▶ Supplied text
######

In today’s technical landscape, artificial intelligence, virtual humans and voice technology are taking on an increasingly important role in education technology. Historically synthetic, or computer-generated voices, have been seen as inferior to human voices for learning results. However, recent studies have shown that with the continual advances of voice technology, when paired with a virtual human, modern synthetic voices can actually produce better learning results than either human voices or old text-to-speech engines.

Studies Show Modern Voice Engines Have the Same Results as Human Voices

According to the study Reconsidering the voice effect when learning from a virtual human’ carried out by Scotty D. Craig from Arizona State University and Noah L. Schroeder from Wright State University, “the modern voice engine produced significantly more learning on transfer outcomes, had greater training efficiency, and was rated at the same level as an agent with a human voice for facilitating learning and credibility while outperforming the older speech engine. These results call into question previous results using older voice engines and the claims of the voice effect.” (1)

As technological innovations are reaching the classroom, there is ever-growing research into effective design and implementation of educational technologies. And in general, it has been found that learning technologies become more effective when virtual humans, or on-screen, human-like characters, are used. (2)

Virtual humans are used in multimedia learning environments and intelligent tutoring systems as instructors, characters in educational video games or as pedagogical agents. These characters help in the learning process by signaling, motivating, role-playing, as a facilitator or by modeling learning strategies.

As can be reasonably deduced, researchers have shown that the design of the pedagogical agent, meaning its voice, speech patterns, or appearance, influences how effectively the agent facilitates learning (3). These results highlight the importance of “purposeful, data-driven agent design.” (4)

The ‘Voice Effect’ in Learning Environments

According to what is known as the ‘voice effect’, or ‘voice principle’, “learning will be improved when a “standard-accented” recorded human voice provides the narration during a multimedia learning situation rather than a computer-generated voice, or so-called “machine voice.” (5)

######

▶ Job 1
Reproduce the article on synthetic voices in full, word for word.
▶ Job 2
Write out all the records again, substituting "screen capture" for every instance of "screenshot" and changing nothing else. Leave the pictures out of your answer.
The article on synthetic voices and the records are unrelated and should be treated as separate material.

▶ Available data

######

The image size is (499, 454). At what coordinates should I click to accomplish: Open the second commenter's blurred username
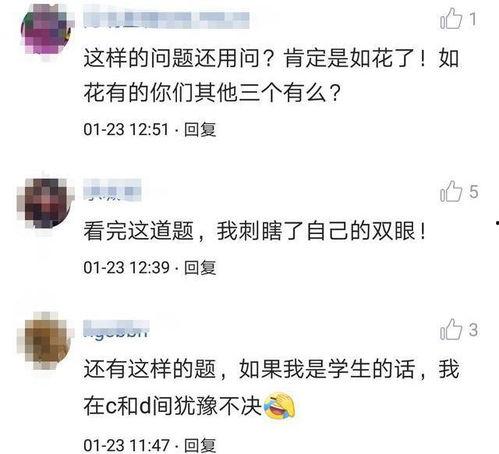point(112,190)
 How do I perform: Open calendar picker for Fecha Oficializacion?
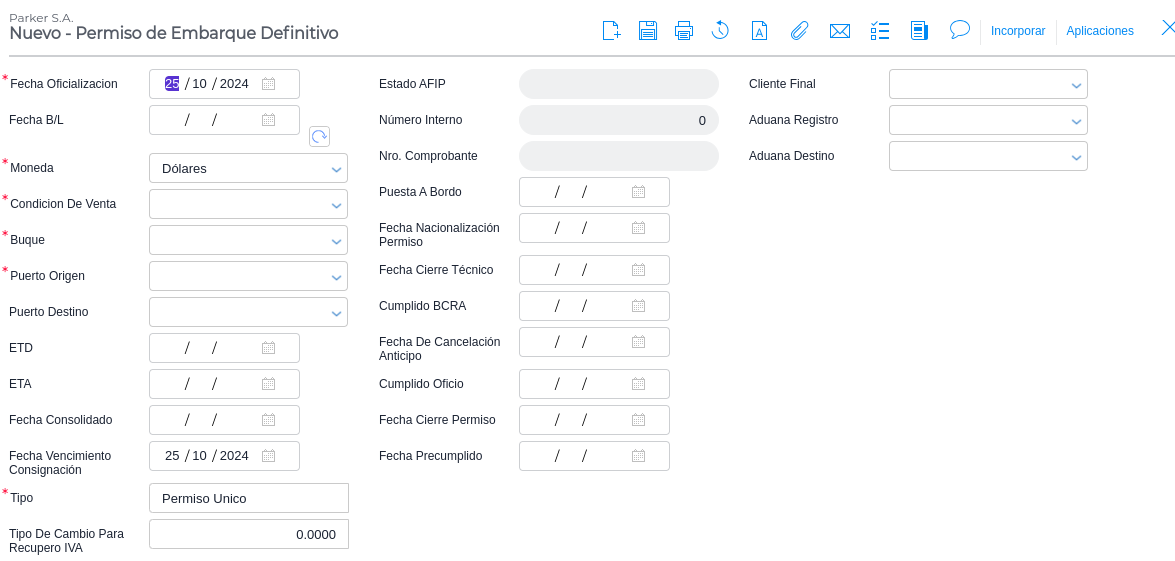pos(268,84)
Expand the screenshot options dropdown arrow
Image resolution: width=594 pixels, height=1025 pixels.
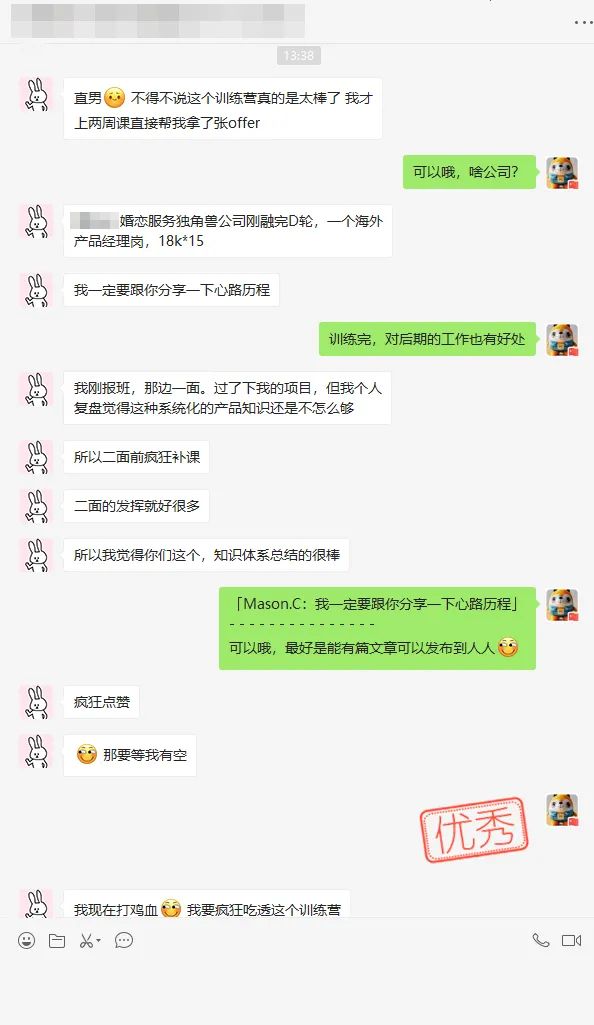pyautogui.click(x=98, y=941)
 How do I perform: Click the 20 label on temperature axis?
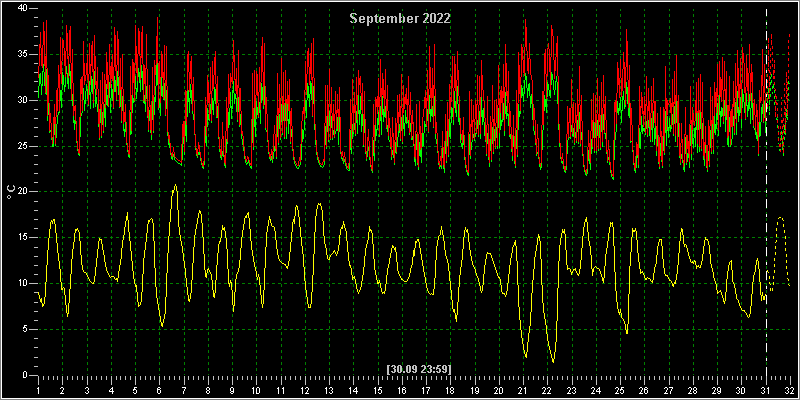23,192
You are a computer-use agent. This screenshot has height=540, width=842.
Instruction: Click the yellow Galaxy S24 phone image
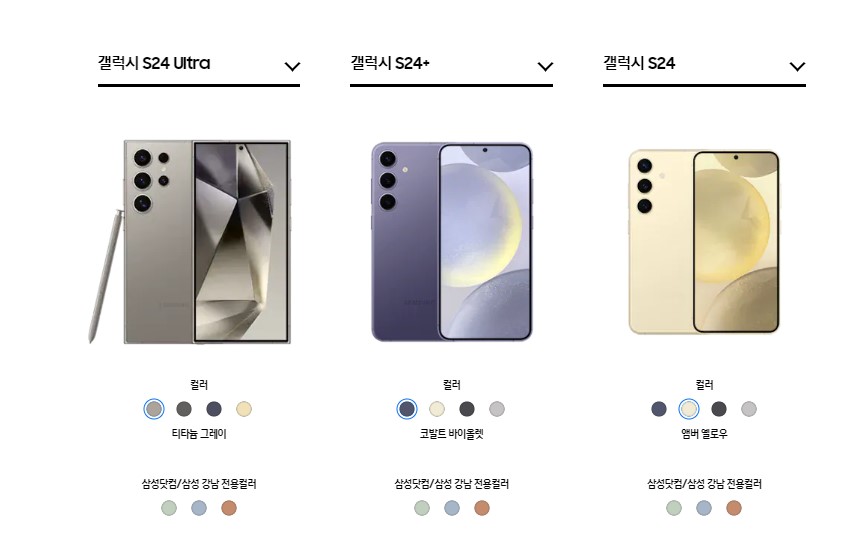(x=704, y=242)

######

▶ Exercise output 1
In today’s technical landscape, artificial intelligence, virtual humans and voice technology are taking on an increasingly important role in education technology. Historically synthetic, or computer-generated voices, have been seen as inferior to human voices for learning results. However, recent studies have shown that with the continual advances of voice technology, when paired with a virtual human, modern synthetic voices can actually produce better learning results than either human voices or old text-to-speech engines.

Studies Show Modern Voice Engines Have the Same Results as Human Voices

According to the study Reconsidering the voice effect when learning from a virtual human’ carried out by Scotty D. Craig from Arizona State University and Noah L. Schroeder from Wright State University, “the modern voice engine produced significantly more learning on transfer outcomes, had greater training efficiency, and was rated at the same level as an agent with a human voice for facilitating learning and credibility while outperforming the older speech engine. These results call into question previous results using older voice engines and the claims of the voice effect.” (1)

As technological innovations are reaching the classroom, there is ever-growing research into effective design and implementation of educational technologies. And in general, it has been found that learning technologies become more effective when virtual humans, or on-screen, human-like characters, are used. (2)

Virtual humans are used in multimedia learning environments and intelligent tutoring systems as instructors, characters in educational video games or as pedagogical agents. These characters help in the learning process by signaling, motivating, role-playing, as a facilitator or by modeling learning strategies.

As can be reasonably deduced, researchers have shown that the design of the pedagogical agent, meaning its voice, speech patterns, or appearance, influences how effectively the agent facilitates learning (3). These results highlight the importance of “purposeful, data-driven agent design.” (4)

The ‘Voice Effect’ in Learning Environments

According to what is known as the ‘voice effect’, or ‘voice principle’, “learning will be improved when a “standard-accented” recorded human voice provides the narration during a multimedia learning situation rather than a computer-generated voice, or so-called “machine voice.” (5)

▶ Exercise output 2
The image size is (499, 454). At what coordinates should I click to accomplish: Open the second commenter's blurred username
point(112,190)
 How do I perform: Open calendar picker for Fecha Oficializacion?
pos(268,84)
Expand the screen capture options dropdown arrow
Image resolution: width=594 pixels, height=1025 pixels.
pyautogui.click(x=98, y=941)
 How do I perform: Click the 20 label on temperature axis?
23,192
You are a computer-use agent. This screen capture has height=540, width=842.
Instruction: Click the yellow Galaxy S24 phone image
(x=704, y=242)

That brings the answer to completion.